Trubee thought it was splendid. The flight was never made, however, because Mrs. Jones vetoed it. She preferred to keep her husband on the ground. He declined to pass it over her veto. This did not affect his keen interest in the welfare of the Unit. Trubee kept him closely in touch with affairs and found it exceedingly helpful to have frequent chats with him. He was an active friend all the way through. This was the attitude of President Hadley as soon as he was made acquainted with the spirit and aims of the organization.

This coöperation helped to make it feasible to carry on some training work at New London during the late autumn. The suggestion had first come from Commander R. K. Crank, U. S. N., who was an observer during the naval maneuvers in Gravesend Bay. The scheme appealed to Trubee who passed it on to his friend, Mr. Eugene S. Willard, of New York, who was thoroughly posted on Naval Reserve matters and had closely followed the fortunes of the Unit. On October 6th, Mr. Willard wrote as follows:

Dear Trubee:

Since receiving your letter of the 29th, I have waited a few days to answer it, with the hope that I might, in the meantime, hear from the Navy Department through Commander Crank, in answer to my request that you and the other boys of Unit 1 be encouraged by being given the opportunity of coöperating with  p55 the Submarine Base at New London. I was repaid, as I have a letter addressed to Crank, which he has sent me from the Navy Department which while it says that the plans of the Naval District call for the establishment of aero stations in each district, yet directions will go to Commander Yates Stirling at the Submarine Base, New London, Ct., to let you know what submarines are to work off New London and give you a chance to find them. In regard to mines, when mine ships are in that locality they should also notify you and give you the opportunity to find them.

I am writing to Commander Stirling myself, giving him your name and address, and asking him to communicate with you whenever the opportunity for the above work arises, and recommend that you write him directly, so as to keep in close touch with him.

I have joined the Aero Club of America to be directly in touch with the situation, so that we can develop it as fast as possible, and I hope that you will be able to make progress in practice and in getting more men interested in learning to fly, so that the maneuvers may be larger and even more profitable next year.

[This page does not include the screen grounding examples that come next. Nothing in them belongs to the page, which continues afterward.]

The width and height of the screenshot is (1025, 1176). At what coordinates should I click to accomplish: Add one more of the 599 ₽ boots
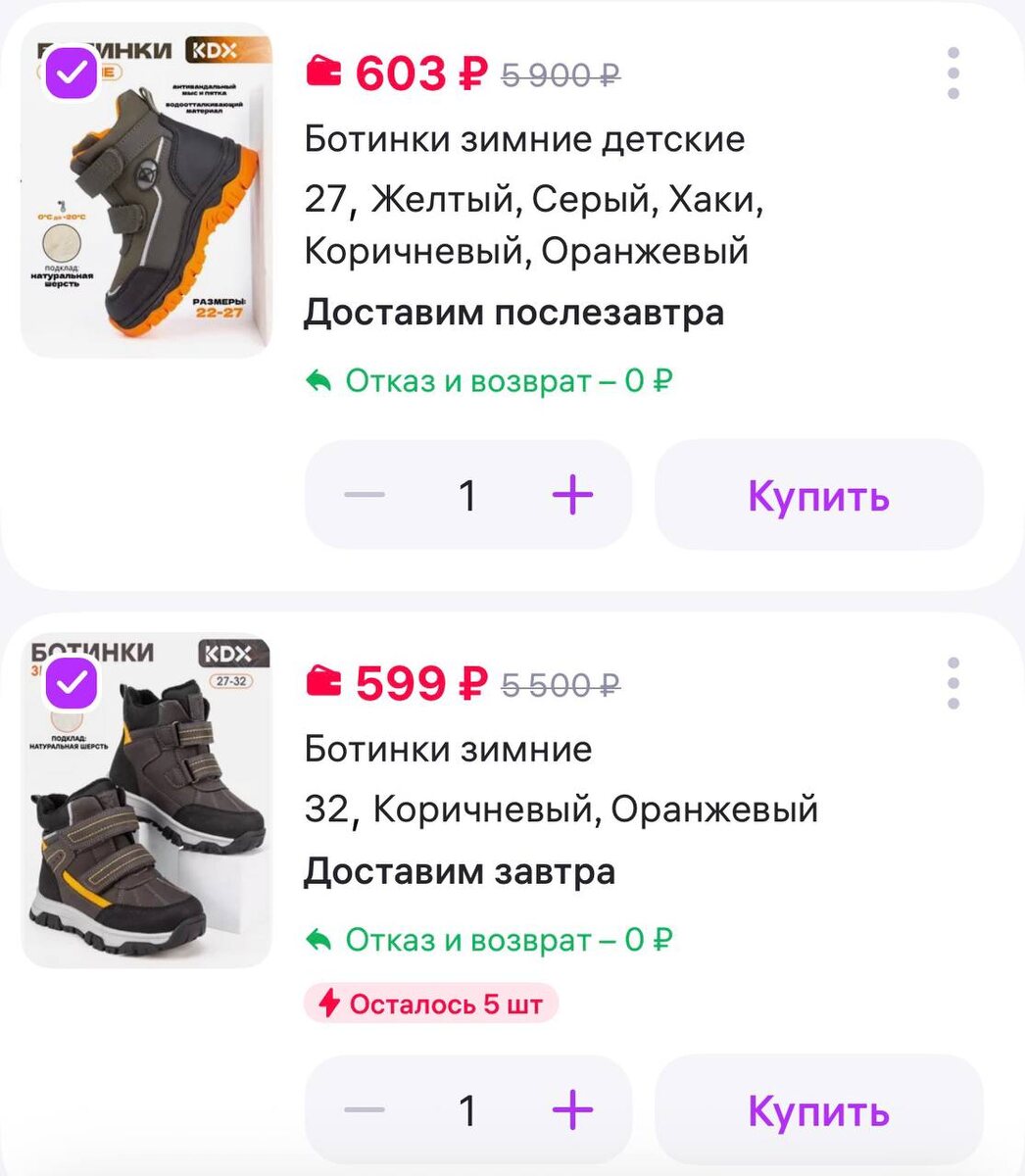(573, 1110)
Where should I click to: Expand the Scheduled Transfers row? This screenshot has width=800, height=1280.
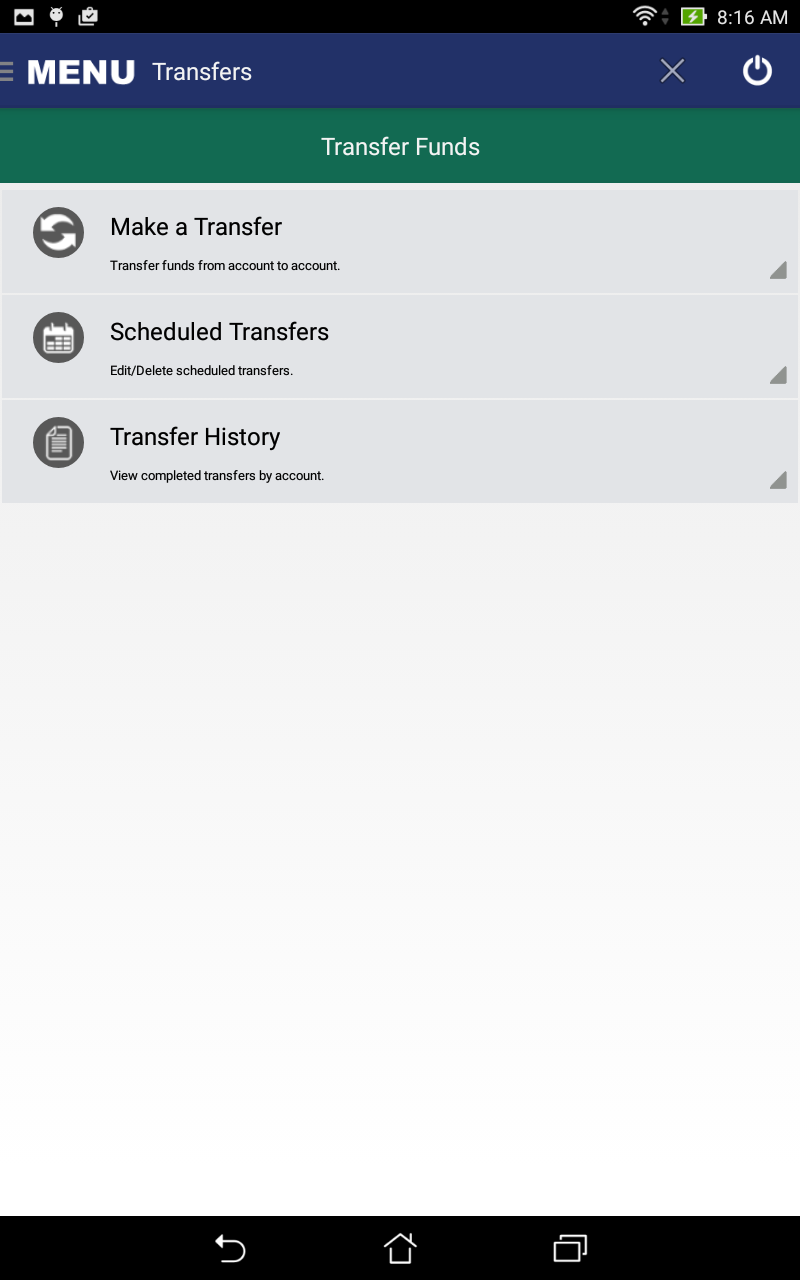[x=779, y=377]
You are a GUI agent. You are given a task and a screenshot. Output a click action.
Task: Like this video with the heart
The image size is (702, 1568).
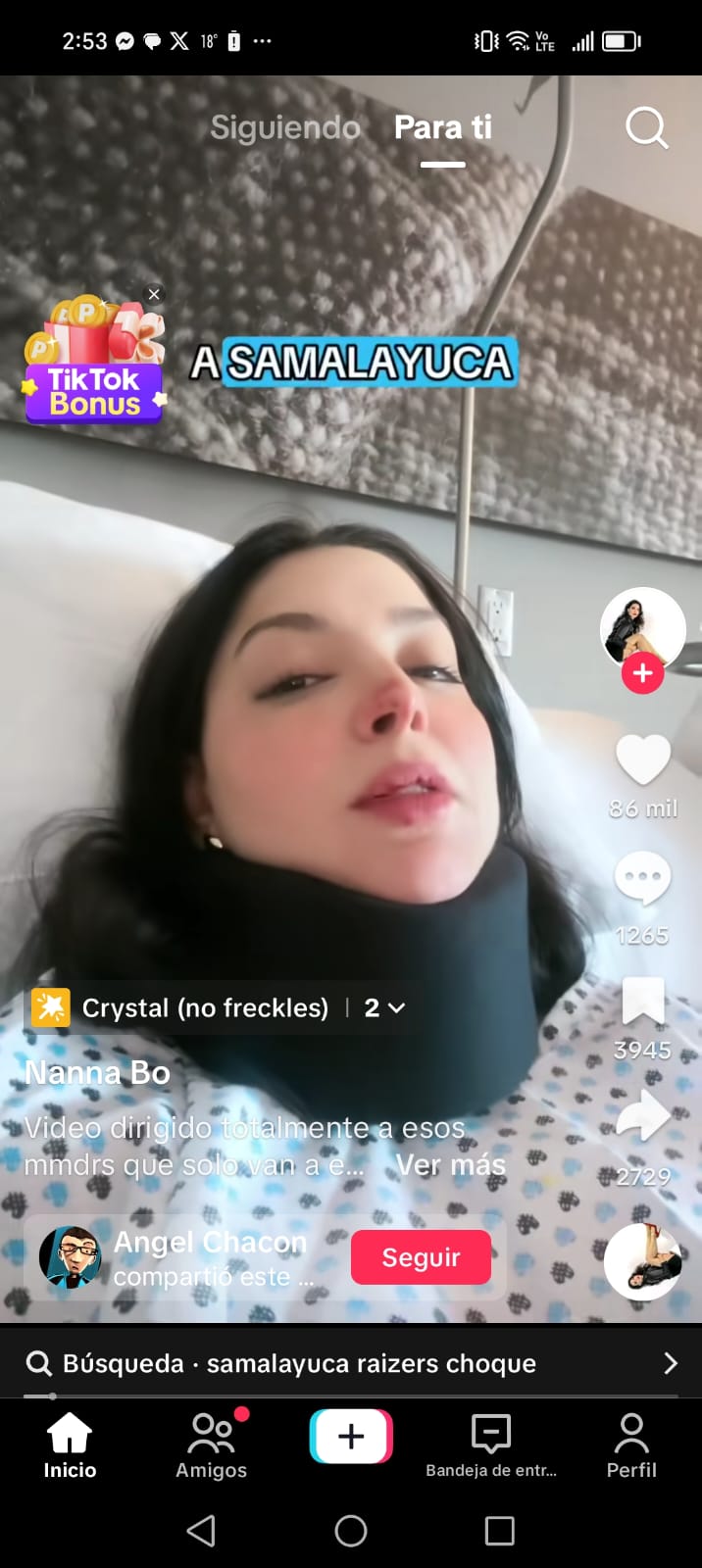642,760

I was very proud of the work that you boys did, and have praised it very highly. Let me know if I can do anything more for you, or if you do not succeed with Commander Stirling.

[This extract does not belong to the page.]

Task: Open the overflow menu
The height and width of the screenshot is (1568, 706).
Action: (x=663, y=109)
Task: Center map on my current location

Three days later, Mr. Willard forwarded to Trubee a letter received from Commander Stirling at New London. It contained the good news:

As yet I have heard nothing from Admiral Grant, but if Mr. Davison will let me know at any time what he would like to have done, it would give me great pleasure to coöperate with him.

This next week we shall be holding our preliminary torpedo practice with about ten submarines in the Sound between Fort Pond Bay and Gardiner's Bay near the Long Island shore. It might be interesting if some of the fliers, weather permitting, could fly out to sea and observe our submarines submerged, firing torpedoes and watching the track made by the torpedo itself under water.

The week after next we shall be operating with a few submarines in the vicinity of Bartlett Reef Light Ship and I could arrange to have coöperation between the submarines and fliers at  p56 any time, provided we can have notice in time to get out some sort of plan. All of our officers are greatly interested in this work and would be very glad to do all they can.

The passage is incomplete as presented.